BACAAN:
Lantai teratas merupakan
tempat hening berbentuk lingkaran, dilengkapi dengan tiang bendera yang
dipasangi bendera merah putih di tengah ruangan, relief gambar tangan yang
menggambarkan perjuangan fisik pada dinding barat dan perjuangan diplomasi pada
dinding timur. Ruangan bernama Garbha Graha itu berfungsi sebagai tempat
mendoakan para pahlawan dan merenungi perjuangan mereka.
Selama ini perjuangan
bangsa hanya bisa didengar melalui guru-guru sejarah di sekolah, atau cerita
seorang kakek pada cucunya. Monumen Yogya Kembali memberikan gambaran yang lebih
jelas bagaimana kemerdekaan itu tercapai. Melihat berbagai diorama, relief yang
terukir atau koleksi pakaian hingga senjata yang pernah dipakai oleh para
pejuang kemerdekaan. Satu tempat yang akan memuaskan segala keingintahuan
tentang perjalanan Bangsa Indonesia meraih kemerdekaan. Akhir dari kunjungan
visitasi para peserta Pelatihan Kepemimpinan Pengawas (PKP) Angkatan I
dipersilahkan untuk mendo’akan para pahlawan yang telah gugur semoga Tuhan Yang
Maha Esa berkenan mengampuni dosa-dosanya dan menerima amal baiknya dan supaya
sebagai penerus perjuangan bangsa mampu melanjutkan perjuangannya untuk mengisi
kemerdekaan yang telah beliau persembahkan untuk anak cucunya.

CATATAN YANG DITAMPILKAN:
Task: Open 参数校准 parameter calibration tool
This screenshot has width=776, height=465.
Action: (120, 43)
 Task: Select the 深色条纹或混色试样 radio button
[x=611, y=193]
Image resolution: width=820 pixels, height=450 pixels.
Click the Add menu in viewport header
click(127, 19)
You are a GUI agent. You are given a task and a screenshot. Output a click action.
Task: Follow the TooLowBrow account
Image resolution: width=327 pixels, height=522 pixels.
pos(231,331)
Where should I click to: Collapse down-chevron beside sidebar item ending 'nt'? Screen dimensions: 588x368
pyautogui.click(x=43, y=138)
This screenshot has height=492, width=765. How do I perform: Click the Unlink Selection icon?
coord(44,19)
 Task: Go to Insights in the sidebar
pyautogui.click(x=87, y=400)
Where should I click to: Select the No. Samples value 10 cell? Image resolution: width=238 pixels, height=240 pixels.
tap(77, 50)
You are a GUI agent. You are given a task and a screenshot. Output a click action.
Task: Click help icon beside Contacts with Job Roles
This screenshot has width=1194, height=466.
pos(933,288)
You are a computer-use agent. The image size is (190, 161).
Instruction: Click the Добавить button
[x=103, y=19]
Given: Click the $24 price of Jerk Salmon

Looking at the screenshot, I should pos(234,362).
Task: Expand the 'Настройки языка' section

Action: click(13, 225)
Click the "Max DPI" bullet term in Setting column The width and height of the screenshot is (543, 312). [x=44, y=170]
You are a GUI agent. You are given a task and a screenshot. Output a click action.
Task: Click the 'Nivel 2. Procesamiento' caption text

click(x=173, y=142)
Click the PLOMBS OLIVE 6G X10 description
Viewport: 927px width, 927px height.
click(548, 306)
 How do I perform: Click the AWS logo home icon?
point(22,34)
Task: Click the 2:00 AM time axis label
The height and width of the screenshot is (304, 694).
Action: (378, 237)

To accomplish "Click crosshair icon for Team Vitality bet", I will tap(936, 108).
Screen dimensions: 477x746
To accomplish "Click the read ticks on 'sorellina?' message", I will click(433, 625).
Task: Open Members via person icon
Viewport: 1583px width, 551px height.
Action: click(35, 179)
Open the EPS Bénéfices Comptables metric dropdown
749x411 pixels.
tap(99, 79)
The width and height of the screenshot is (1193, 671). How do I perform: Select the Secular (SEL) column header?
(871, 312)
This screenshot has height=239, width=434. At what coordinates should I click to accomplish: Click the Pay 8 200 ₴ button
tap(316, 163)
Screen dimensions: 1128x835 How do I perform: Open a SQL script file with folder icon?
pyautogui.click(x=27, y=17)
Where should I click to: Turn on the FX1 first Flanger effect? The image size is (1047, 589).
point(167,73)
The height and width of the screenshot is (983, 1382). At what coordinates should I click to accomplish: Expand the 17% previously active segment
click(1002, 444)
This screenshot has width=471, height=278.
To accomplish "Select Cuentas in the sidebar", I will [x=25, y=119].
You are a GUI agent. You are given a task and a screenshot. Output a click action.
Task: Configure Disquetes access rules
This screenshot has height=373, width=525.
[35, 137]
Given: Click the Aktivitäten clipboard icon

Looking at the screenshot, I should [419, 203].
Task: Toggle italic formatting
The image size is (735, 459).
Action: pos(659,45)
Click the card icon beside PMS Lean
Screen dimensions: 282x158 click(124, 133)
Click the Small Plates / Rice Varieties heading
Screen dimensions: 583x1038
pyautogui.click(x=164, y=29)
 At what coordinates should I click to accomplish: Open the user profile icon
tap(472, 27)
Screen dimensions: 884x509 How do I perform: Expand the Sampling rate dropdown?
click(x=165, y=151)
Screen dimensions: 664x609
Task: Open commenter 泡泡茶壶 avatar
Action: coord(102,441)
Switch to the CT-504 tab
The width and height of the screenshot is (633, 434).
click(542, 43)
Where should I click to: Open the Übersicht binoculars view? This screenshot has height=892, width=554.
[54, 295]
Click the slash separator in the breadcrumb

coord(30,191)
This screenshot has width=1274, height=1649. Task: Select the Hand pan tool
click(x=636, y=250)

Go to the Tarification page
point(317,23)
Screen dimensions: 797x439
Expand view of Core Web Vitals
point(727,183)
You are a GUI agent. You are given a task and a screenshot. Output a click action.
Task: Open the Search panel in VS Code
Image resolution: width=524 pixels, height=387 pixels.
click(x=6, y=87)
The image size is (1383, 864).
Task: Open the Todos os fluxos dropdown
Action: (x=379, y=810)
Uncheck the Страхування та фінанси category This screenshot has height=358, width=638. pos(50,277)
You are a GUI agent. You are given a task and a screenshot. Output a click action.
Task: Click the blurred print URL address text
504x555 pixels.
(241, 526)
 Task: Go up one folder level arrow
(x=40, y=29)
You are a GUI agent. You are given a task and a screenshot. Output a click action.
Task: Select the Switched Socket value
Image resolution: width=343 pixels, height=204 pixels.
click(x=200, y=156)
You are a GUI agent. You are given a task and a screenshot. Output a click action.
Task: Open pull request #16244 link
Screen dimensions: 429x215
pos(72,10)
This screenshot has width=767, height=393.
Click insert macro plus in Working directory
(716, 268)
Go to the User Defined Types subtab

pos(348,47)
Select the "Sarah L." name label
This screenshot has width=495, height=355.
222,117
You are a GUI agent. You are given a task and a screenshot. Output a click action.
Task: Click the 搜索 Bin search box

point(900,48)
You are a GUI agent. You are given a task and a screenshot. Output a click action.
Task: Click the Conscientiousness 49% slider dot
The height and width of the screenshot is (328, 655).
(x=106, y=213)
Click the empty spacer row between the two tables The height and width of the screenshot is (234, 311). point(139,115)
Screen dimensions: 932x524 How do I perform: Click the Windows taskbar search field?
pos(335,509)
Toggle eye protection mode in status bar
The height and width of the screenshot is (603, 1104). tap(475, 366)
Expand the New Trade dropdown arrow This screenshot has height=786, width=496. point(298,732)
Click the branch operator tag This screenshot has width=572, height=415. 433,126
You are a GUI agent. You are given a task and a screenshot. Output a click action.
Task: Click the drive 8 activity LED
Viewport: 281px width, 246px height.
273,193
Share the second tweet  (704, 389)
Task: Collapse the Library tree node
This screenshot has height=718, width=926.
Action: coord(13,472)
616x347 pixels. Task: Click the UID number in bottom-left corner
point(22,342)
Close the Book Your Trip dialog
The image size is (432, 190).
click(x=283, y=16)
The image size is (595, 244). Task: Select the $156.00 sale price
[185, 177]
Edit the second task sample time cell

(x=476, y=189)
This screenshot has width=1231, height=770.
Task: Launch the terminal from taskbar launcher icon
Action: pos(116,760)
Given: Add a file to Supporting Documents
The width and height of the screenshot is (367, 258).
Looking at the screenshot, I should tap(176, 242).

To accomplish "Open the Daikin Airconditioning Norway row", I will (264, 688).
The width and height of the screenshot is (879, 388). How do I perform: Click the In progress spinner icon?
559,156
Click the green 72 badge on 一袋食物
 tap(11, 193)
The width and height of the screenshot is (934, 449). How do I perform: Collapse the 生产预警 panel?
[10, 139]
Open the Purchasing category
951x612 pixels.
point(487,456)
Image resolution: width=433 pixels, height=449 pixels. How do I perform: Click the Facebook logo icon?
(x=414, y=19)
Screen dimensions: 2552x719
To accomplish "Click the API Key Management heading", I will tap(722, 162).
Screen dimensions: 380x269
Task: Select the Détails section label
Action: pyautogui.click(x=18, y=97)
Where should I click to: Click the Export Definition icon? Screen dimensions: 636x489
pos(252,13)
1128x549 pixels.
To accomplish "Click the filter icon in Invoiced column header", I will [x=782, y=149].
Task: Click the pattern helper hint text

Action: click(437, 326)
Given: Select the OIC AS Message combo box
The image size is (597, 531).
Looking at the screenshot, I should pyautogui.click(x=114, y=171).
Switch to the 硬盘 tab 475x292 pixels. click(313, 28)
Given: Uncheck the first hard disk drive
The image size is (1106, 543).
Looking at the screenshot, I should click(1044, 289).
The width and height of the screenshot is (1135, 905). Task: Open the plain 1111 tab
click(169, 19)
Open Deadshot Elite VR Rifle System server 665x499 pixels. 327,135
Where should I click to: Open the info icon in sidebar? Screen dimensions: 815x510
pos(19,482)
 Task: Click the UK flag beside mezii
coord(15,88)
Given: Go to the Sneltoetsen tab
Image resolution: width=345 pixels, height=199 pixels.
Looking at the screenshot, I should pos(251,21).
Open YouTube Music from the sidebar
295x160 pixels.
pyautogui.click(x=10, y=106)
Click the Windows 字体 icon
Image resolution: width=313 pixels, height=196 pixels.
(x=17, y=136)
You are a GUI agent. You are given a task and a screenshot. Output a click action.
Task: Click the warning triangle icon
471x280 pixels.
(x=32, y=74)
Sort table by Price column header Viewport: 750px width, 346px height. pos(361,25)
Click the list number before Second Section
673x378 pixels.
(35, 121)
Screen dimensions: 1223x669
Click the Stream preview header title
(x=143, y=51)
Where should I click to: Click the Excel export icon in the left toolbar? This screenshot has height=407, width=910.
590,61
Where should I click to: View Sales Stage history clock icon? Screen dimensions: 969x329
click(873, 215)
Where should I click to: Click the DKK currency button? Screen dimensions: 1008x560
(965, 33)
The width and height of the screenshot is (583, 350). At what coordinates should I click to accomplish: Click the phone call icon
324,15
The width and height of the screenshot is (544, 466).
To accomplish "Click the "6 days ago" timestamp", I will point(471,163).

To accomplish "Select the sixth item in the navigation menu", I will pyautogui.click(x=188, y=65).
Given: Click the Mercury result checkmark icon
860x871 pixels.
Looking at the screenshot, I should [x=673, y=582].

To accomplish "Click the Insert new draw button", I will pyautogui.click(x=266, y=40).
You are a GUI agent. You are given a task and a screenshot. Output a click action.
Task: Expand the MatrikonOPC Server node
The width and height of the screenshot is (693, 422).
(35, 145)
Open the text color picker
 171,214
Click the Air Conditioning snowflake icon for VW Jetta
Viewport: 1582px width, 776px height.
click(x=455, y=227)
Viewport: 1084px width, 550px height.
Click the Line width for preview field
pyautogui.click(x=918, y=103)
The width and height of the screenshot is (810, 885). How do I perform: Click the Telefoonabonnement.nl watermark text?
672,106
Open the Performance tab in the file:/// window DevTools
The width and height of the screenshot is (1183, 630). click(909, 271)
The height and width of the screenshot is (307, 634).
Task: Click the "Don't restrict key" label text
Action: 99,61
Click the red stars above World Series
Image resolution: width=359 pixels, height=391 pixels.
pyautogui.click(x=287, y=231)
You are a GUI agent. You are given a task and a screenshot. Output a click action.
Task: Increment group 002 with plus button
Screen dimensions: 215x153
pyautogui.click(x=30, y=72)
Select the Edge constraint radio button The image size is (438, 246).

TUGAS:
1. Jawab pertanyaan berikut berdasarkan bacaan tentang Monumen Yogya Kembali:
(a) Apa nama ruangan di lantai teratas?
(b) Apa yang digambarkan relief pada dinding timur?
(c) Peserta pelatihan apa yang melakukan kunjungan visitasi?
2. Ketik ulang bagian bacaan tentang Monumen Yogya Kembali dari "Lantai teratas merupakan" sampai "merenungi perjuangan mereka." tanpa perubahan apa pun.
Gunakan bacaan ini saja sebagai sumber.

KUNCI JAWABAN:
1.
(a) Garbha Graha.
(b) Perjuangan diplomasi.
(c) Pelatihan Kepemimpinan Pengawas (PKP) Angkatan I.

2.
Lantai teratas merupakan
tempat hening berbentuk lingkaran, dilengkapi dengan tiang bendera yang
dipasangi bendera merah putih di tengah ruangan, relief gambar tangan yang
menggambarkan perjuangan fisik pada dinding barat dan perjuangan diplomasi pada
dinding timur. Ruangan bernama Garbha Graha itu berfungsi sebagai tempat
mendoakan para pahlawan dan merenungi perjuangan mereka.